第41話 茶番乙
ちょっと矛盾があるかもですがスルーお願いします(懇願)
新たにマリアが加わったが、これまでとさほど変わったところはなかった。強いて言えばクレアが俺に抱きついてくるように、マリアはレイザックに抱きついていた、ときどきその様子をみて周囲の女生徒がヤバそうな雰囲気を漂わせている。マリアはそれに気付いていないようで無邪気にじゃれているつもりなのだろう、レイザックはそれに気付いているようで冷や汗を流している、俺は他人を装って遠くを眺めている、クレアはいつもどおりだ。
ある日のこと、昼食を食べ終えて俺たち4人はそこらをブラブラしていると、広場で言い争っている声が聞こえてきた。片方の声は知らないが、もう片方は聞いたことがある、同じクラスの貴族(笑)だ。
「なにやってんだ?」
「んー、多分クラスの序列が原因じゃないかな?」
「あぁ……なんかあったな、そういうの」
この王立シルバニア学院には、各学年の各学科(商業科除く)のクラスに序列がついている。序列といっても差別的なものではないらしい、この序列は元々は各クラスにどれだけ優秀な人材が集まっているかを手早く見分けるためのものらしく、始めは順位も公開されてなかったらしいのだが、過去にその序列の情報が漏れ出したらしく、そのときは少し騒ぎになったのだが、生徒たちは逆に自分たちのクラスに順位が着いたことで序列をあげようと努力し始めたらしく、一時期は生徒の実力がかなり伸びたことがあったらしい。いまでもこうしてクラスの序列が公開されるのはそういう意図があってのことなのだろう。
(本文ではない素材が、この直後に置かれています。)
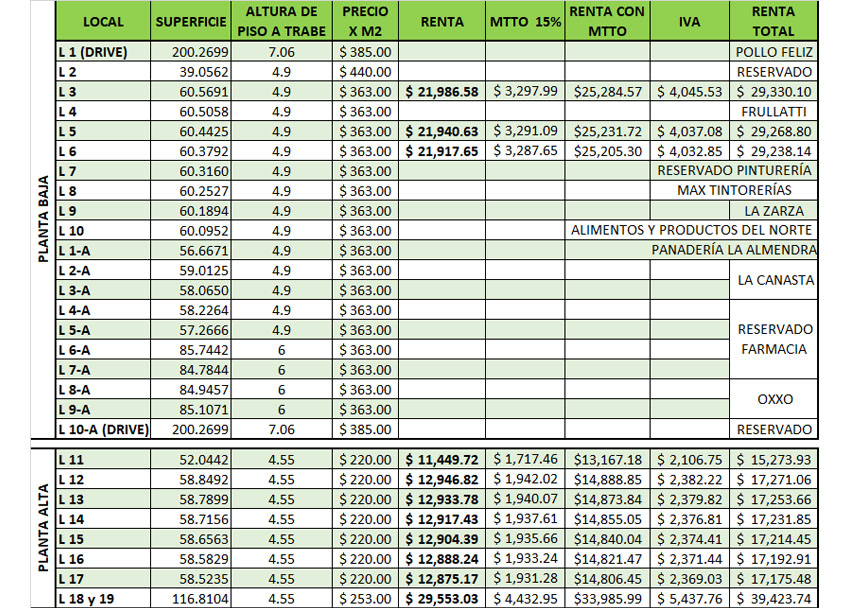Screen dimensions: 848x608
Task: Select the L 10-A (DRIVE) row label
Action: click(103, 429)
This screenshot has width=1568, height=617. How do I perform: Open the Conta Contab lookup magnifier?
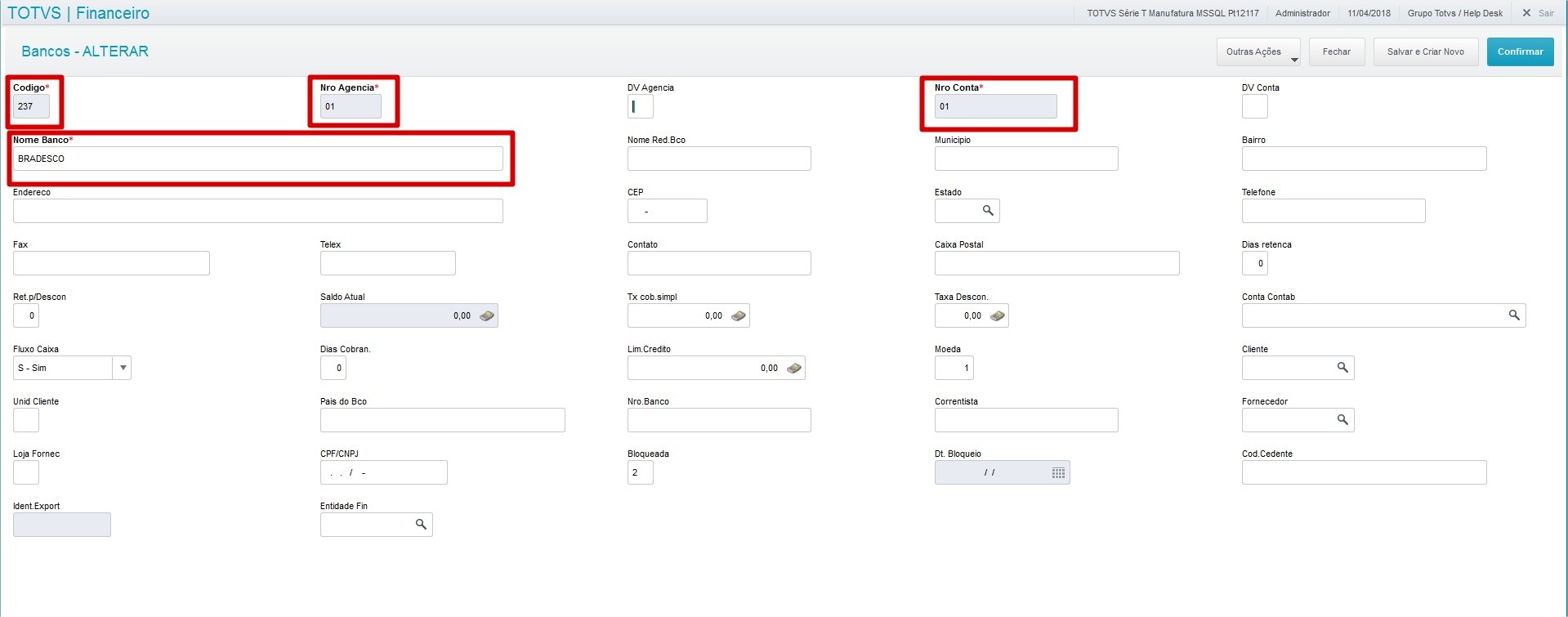coord(1514,315)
しかしまぁ、今となってはその伝統も廃れてしまい、上位クラスの貴族が、まるで支配者のように威張り散らすようになってしまったらしい。読めてたわ。
その結果が俺の目の前の騒ぎらしいのだが……
「ハッ!貴様のような能無しには4位という微妙な順位がお似合いだ!」
「何を!貴様こそ同じクラスに実力者がたまたま揃っていただけで、貴様自身は大したことは無いだろうが!」
「ふん、負け犬の遠吠えだな」
なにこれ、小学生の喧嘩か何かですか?
君たち一応13歳もしくは14歳ですよね?しかもこの世界の14、5歳は結構な大人なんだぞ―昔の知識だけど―、それがお前……なんか可哀想になってきた。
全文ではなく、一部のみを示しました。